INPUT ROWS:
-- start --

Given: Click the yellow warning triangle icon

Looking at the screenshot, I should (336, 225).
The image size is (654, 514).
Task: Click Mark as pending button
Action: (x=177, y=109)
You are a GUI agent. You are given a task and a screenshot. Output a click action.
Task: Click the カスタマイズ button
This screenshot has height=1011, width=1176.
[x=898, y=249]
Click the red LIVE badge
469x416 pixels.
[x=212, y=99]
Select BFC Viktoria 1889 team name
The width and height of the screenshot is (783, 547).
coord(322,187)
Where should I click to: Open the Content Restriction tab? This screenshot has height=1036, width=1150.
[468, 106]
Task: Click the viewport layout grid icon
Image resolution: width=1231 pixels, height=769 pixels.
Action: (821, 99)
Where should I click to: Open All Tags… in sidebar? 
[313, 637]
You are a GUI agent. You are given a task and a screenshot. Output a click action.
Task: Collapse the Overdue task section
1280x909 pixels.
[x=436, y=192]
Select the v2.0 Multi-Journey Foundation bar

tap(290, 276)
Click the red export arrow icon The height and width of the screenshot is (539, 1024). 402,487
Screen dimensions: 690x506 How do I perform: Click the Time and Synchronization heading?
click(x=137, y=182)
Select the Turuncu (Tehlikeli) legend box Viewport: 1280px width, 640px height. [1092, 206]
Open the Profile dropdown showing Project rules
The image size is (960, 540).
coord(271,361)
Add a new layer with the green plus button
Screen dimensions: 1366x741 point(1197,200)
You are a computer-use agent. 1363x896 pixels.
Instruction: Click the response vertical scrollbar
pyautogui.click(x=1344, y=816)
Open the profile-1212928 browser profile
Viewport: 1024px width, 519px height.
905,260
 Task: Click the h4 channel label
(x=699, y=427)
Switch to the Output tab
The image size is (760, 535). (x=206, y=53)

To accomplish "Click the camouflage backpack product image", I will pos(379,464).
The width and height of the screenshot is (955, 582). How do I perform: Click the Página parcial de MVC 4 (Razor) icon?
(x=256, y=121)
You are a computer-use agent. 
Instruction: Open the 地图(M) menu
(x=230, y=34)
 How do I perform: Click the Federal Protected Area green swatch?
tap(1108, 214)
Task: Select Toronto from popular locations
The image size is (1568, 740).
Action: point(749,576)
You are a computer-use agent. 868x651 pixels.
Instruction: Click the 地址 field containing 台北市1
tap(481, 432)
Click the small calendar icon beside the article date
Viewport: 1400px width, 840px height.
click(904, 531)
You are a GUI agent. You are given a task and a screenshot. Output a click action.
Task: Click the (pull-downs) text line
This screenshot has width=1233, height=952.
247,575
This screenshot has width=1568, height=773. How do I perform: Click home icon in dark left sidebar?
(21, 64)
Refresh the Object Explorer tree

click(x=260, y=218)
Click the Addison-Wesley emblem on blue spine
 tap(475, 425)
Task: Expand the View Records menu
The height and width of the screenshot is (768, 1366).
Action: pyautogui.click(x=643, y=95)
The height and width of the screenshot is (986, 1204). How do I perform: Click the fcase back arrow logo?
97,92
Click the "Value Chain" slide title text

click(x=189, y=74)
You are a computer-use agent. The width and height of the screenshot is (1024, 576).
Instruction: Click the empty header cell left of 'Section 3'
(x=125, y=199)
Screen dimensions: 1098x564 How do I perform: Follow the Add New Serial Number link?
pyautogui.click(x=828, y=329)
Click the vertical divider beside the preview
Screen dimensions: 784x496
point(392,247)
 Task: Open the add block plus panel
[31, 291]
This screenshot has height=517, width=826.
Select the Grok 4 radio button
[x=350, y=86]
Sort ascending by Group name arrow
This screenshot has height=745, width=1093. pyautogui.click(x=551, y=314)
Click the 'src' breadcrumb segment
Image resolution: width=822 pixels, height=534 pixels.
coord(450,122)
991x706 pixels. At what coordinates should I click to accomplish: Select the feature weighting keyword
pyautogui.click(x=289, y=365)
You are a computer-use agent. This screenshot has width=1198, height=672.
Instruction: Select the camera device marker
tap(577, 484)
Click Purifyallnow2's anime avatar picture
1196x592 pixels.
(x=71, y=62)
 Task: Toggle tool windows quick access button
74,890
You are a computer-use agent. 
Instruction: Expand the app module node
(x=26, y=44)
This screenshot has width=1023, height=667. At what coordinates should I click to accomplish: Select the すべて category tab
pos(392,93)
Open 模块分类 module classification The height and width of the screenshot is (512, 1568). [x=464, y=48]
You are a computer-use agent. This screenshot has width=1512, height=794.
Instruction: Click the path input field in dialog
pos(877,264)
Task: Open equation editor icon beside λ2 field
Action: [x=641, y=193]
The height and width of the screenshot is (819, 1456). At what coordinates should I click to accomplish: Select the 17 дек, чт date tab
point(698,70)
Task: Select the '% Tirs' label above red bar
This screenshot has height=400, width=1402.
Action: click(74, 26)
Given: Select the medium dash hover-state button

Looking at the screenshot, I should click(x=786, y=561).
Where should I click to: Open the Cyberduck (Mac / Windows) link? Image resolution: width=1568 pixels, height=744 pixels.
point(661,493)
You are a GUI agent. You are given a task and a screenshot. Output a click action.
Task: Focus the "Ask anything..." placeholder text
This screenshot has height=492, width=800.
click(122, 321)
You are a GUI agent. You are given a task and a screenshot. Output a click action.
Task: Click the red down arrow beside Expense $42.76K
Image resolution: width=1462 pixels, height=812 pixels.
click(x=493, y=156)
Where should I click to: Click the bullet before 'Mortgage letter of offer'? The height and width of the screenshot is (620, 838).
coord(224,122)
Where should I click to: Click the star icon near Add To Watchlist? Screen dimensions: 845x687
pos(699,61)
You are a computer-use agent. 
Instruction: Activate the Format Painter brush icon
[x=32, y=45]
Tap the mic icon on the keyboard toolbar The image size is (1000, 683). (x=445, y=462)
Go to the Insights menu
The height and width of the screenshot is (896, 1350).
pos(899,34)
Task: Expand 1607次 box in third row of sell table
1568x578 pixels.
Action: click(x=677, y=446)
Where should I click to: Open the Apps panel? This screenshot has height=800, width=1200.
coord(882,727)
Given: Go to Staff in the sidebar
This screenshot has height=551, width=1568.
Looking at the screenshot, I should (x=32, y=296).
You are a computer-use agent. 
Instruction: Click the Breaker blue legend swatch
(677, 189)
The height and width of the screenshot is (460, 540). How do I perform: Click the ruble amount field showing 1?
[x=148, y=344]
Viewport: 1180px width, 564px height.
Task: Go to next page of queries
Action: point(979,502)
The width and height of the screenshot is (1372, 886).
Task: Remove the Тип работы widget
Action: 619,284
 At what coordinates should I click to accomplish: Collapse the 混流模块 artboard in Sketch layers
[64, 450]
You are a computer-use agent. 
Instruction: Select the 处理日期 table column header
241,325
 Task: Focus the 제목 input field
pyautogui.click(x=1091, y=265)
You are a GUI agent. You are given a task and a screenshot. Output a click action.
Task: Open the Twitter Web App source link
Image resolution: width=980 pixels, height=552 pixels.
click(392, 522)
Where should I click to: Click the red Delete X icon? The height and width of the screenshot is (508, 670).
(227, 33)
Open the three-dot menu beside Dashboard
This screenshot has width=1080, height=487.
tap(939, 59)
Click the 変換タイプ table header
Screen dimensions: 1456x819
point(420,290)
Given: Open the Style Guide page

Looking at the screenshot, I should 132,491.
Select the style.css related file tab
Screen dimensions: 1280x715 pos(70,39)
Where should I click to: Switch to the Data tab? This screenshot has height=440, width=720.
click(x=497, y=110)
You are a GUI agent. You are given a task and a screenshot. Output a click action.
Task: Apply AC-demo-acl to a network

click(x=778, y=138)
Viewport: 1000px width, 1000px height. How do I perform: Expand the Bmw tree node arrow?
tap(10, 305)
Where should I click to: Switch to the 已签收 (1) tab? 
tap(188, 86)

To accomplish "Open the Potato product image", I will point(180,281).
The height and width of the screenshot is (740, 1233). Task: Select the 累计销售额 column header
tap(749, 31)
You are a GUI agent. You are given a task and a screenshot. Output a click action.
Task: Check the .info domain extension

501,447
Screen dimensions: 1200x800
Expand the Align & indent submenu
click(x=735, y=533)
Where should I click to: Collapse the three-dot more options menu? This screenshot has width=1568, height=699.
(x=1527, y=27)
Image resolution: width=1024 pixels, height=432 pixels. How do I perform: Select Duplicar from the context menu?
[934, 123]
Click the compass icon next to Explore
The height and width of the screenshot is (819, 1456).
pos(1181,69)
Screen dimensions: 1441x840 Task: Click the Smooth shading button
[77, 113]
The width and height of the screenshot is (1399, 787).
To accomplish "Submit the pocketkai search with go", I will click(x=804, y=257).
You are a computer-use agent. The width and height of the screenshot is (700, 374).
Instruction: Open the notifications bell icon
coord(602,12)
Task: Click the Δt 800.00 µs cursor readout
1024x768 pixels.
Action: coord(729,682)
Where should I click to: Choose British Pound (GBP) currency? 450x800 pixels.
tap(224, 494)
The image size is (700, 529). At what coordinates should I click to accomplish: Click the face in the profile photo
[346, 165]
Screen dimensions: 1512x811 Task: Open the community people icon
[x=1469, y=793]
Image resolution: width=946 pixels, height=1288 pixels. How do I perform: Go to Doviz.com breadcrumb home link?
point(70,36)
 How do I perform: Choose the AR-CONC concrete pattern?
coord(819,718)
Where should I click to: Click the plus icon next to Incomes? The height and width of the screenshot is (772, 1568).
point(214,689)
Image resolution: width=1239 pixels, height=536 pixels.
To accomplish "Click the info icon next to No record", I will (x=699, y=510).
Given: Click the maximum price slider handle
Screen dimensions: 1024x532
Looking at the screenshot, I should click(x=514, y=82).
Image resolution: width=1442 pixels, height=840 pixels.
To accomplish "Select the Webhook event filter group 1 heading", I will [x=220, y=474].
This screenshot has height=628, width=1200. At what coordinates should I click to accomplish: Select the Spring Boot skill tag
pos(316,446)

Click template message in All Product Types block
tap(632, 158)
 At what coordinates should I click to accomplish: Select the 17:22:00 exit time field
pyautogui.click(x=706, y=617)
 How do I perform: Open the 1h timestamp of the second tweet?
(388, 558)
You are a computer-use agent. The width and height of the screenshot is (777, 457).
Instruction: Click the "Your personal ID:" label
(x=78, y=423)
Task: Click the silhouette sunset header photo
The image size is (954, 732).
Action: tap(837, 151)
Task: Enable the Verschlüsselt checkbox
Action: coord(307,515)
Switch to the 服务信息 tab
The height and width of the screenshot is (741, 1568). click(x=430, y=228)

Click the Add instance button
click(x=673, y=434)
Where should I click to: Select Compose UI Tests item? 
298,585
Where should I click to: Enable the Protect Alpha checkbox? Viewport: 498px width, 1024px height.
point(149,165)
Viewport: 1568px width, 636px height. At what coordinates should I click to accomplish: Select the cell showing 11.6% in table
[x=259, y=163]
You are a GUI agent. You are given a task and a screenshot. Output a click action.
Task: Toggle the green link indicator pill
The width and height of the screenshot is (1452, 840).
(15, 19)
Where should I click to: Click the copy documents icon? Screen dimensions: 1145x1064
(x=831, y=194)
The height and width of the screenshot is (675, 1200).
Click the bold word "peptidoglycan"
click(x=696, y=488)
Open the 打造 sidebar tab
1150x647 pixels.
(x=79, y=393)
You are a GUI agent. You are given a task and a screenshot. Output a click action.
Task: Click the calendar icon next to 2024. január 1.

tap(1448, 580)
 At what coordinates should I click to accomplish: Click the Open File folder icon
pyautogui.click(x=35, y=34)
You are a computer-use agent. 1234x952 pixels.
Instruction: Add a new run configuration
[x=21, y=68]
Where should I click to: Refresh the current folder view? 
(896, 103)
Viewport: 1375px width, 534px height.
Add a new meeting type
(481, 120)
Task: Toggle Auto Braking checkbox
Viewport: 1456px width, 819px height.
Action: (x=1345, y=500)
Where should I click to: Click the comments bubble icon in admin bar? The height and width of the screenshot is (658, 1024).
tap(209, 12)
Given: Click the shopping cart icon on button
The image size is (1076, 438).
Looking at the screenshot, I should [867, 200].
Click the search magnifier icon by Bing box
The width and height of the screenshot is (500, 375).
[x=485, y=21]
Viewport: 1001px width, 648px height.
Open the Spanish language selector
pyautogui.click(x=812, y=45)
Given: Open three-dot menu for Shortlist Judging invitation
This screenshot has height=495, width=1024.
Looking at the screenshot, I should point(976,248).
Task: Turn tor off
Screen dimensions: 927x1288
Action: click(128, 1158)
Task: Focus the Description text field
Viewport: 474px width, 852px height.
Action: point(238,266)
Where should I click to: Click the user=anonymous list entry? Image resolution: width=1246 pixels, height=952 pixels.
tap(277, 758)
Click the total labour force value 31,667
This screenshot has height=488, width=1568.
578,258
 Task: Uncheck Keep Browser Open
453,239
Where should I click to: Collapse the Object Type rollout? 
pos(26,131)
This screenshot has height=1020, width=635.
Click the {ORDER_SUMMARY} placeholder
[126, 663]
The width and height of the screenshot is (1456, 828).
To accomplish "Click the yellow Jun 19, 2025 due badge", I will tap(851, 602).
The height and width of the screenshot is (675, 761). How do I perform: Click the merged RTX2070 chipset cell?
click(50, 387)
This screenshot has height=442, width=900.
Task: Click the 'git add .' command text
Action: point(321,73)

-- end --

WRITTEN TASK: Rewrite the items as a numbered list, omitting blank lines: begin at the line that contains "Where should I click to: Choose" and stop after the line that contains "[x=259, y=163]".

TASK SOLUTION:
1. Where should I click to: Choose British Pound (GBP) currency? 450x800 pixels.
2. tap(224, 494)
3. The image size is (700, 529). At what coordinates should I click to accomplish: Click the face in the profile photo
4. [346, 165]
5. Screen dimensions: 1512x811 Task: Open the community people icon
6. [x=1469, y=793]
7. Image resolution: width=946 pixels, height=1288 pixels. How do I perform: Go to Doviz.com breadcrumb home link?
8. point(70,36)
9.  How do I perform: Choose the AR-CONC concrete pattern?
10. coord(819,718)
11. Where should I click to: Click the plus icon next to Incomes? The height and width of the screenshot is (772, 1568).
12. point(214,689)
13. Image resolution: width=1239 pixels, height=536 pixels.
14. To accomplish "Click the info icon next to No record", I will (x=699, y=510).
15. Given: Click the maximum price slider handle
16. Screen dimensions: 1024x532
17. Looking at the screenshot, I should click(x=514, y=82).
18. Image resolution: width=1442 pixels, height=840 pixels.
19. To accomplish "Select the Webhook event filter group 1 heading", I will [x=220, y=474].
20. This screenshot has height=628, width=1200. At what coordinates should I click to accomplish: Select the Spring Boot skill tag
21. pos(316,446)
22. Click template message in All Product Types block
23. tap(632, 158)
24.  At what coordinates should I click to accomplish: Select the 17:22:00 exit time field
25. pyautogui.click(x=706, y=617)
26.  How do I perform: Open the 1h timestamp of the second tweet?
27. (388, 558)
28. You are a computer-use agent. The width and height of the screenshot is (777, 457).
29. Instruction: Click the "Your personal ID:" label
30. (x=78, y=423)
31. Task: Click the silhouette sunset header photo
32. The image size is (954, 732).
33. Action: tap(837, 151)
34. Task: Enable the Verschlüsselt checkbox
35. Action: coord(307,515)
36. Switch to the 服务信息 tab
37. The height and width of the screenshot is (741, 1568). click(x=430, y=228)
38. Click the Add instance button
39. click(x=673, y=434)
40. Where should I click to: Select Compose UI Tests item? 
41. 298,585
42. Where should I click to: Enable the Protect Alpha checkbox? Viewport: 498px width, 1024px height.
43. point(149,165)
44. Viewport: 1568px width, 636px height. At what coordinates should I click to accomplish: Select the cell showing 11.6% in table
45. [x=259, y=163]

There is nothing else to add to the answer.